From mysterious monsters in the pipes to yet another killer shark, I take on a variety of creature discomforts, starting with weird sounds coming from behind the walls.
PIPELINE (2020)
This indie film really has the best of intentions on what is clearly a very limited budget, which is why the pretty cool horror opener makes the rest of the film a letdown.
The first scene establishes that a couple is renting a house simply to feed something that’s living in the pipes (it eats the tenant through the washing machine. Clean and delicious).
Then we meet a bunch of friends heading to a music festival—and staying at a rental place. Uh-oh.
The acting and dialogue are definitely not the best here, and a good chunk of this film drags as these kids just do a lot of talking and a lot of free advertising for red Solo cups.
Then one girl takes a bath, and we wait and wait for a monster to get her. In the meantime, another girl gets trapped in a room and everyone goes looking for her.
There are splashes of blood and puddles of blood, plenty of dark mood lighting and shadows, a creepy silhouette of a gnarly hand reaching for someone, a person getting dragged away by something—but that’s the extent of the thrills you’re going to get when there’s no budget to actually show a monster.
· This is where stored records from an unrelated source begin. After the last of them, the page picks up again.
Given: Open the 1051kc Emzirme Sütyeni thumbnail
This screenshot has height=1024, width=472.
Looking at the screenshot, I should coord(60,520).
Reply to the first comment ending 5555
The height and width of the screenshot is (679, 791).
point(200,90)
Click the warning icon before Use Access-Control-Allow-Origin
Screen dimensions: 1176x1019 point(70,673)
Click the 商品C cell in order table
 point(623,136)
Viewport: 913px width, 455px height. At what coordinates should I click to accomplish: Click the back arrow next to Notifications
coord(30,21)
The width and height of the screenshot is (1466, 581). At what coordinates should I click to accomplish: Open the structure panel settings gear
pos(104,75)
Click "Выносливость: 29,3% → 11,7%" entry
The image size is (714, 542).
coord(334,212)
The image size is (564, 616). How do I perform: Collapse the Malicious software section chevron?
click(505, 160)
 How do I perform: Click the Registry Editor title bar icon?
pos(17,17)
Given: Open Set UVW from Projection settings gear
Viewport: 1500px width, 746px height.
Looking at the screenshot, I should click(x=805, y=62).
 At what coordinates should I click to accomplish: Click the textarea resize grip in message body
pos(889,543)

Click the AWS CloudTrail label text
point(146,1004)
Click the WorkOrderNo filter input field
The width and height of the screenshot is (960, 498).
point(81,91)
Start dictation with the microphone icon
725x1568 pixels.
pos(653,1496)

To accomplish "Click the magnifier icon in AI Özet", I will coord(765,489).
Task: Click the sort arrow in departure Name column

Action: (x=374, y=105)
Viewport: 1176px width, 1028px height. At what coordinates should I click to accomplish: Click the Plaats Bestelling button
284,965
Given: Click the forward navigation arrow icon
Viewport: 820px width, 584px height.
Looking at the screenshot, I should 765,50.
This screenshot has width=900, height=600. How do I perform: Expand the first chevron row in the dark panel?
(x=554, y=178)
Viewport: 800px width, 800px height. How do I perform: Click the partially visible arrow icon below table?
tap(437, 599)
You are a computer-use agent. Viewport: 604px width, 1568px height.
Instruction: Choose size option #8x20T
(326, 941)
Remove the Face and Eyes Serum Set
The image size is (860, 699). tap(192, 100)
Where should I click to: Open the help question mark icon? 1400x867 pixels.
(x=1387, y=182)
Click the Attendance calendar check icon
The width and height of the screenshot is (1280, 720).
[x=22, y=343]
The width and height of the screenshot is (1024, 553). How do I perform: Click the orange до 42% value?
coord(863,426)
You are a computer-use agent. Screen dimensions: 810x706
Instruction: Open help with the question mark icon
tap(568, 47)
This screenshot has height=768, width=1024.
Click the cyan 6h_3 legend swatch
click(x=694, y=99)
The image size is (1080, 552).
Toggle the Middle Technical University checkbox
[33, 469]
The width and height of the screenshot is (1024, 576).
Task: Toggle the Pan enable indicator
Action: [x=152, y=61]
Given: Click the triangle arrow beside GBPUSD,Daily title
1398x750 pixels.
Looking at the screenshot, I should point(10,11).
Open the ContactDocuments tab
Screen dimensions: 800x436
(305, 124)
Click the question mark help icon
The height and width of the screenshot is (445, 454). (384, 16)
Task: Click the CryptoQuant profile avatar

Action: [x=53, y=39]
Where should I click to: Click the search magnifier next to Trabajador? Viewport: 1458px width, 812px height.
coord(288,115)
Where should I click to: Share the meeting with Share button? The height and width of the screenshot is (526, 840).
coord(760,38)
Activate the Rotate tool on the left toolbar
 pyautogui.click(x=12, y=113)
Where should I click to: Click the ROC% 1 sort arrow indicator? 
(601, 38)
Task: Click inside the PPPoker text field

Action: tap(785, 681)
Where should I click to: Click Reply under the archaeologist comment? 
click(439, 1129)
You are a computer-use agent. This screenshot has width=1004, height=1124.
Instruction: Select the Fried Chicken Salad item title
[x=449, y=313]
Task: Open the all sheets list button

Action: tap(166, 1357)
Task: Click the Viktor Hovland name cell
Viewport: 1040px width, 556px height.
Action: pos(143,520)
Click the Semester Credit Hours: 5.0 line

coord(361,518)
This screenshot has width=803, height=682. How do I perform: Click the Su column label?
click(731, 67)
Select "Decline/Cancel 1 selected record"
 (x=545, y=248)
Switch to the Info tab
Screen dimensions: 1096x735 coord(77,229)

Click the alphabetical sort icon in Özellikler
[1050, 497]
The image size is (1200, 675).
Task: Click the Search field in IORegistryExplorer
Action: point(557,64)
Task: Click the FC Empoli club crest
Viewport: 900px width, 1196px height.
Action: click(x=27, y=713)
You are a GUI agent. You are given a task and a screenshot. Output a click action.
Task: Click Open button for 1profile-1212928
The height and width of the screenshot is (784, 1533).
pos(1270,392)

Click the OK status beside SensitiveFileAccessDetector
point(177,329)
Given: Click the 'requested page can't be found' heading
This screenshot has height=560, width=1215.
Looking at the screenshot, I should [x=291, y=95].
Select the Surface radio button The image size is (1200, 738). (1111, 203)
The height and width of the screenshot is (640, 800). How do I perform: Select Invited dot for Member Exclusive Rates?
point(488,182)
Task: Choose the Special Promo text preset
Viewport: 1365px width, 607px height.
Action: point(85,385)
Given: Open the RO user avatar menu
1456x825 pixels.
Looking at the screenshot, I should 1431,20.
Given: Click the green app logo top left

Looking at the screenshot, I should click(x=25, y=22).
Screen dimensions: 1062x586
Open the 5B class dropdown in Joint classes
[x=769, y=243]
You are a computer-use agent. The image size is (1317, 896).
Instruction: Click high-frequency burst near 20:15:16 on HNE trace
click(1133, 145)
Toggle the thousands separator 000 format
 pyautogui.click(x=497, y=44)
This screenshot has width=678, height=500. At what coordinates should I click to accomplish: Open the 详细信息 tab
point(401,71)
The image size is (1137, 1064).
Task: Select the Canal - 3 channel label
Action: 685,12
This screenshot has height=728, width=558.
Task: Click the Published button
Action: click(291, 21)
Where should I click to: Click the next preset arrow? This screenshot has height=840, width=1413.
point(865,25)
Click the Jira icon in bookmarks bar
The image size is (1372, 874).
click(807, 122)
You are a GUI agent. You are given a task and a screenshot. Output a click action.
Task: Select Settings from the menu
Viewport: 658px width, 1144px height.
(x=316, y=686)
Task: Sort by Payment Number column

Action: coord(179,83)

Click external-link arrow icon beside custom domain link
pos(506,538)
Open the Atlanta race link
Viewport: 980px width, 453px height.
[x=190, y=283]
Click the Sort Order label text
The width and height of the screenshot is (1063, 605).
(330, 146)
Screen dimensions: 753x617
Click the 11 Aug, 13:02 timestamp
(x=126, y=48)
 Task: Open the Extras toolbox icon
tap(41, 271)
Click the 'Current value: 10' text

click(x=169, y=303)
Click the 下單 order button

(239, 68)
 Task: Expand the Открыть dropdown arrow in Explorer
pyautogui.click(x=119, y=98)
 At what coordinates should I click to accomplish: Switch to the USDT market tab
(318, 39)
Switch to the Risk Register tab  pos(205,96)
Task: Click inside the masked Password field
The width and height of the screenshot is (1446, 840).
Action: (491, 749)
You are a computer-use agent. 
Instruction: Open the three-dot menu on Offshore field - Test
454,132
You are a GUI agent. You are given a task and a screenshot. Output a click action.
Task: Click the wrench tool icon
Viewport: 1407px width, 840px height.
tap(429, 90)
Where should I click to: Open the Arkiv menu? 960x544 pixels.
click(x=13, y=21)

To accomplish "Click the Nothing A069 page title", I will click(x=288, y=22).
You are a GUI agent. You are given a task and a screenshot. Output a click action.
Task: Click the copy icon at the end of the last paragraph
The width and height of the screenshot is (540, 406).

Instead the movie focuses more on the bad humans in the film rather than the bad monster. Blah.
BUTCHERS (2020)
If you love backwoods horror flicks with sleazy psycho hillbillies abducting kids that make a wrong turn to feed them to something living in a barn, no matter how formulaic it is, then you should definitely check out this nasty little flick.
To me it felt like the creators came up with an ending and decided their backwoods horror flick would be different than all the rest because of the ending…and so they made a film just like all the rest to tack their unexpected ending on.
I’m not saying that’s a bad thing, because as a pro-Wrong Turner, I was quite satisfied with the strong performances, the grit, the tension, the violence and gore, and the bleak ending. The only major disappointment for me was that the mutant in the barn is literally unleashed and seen for the first time with only two minutes left in the film.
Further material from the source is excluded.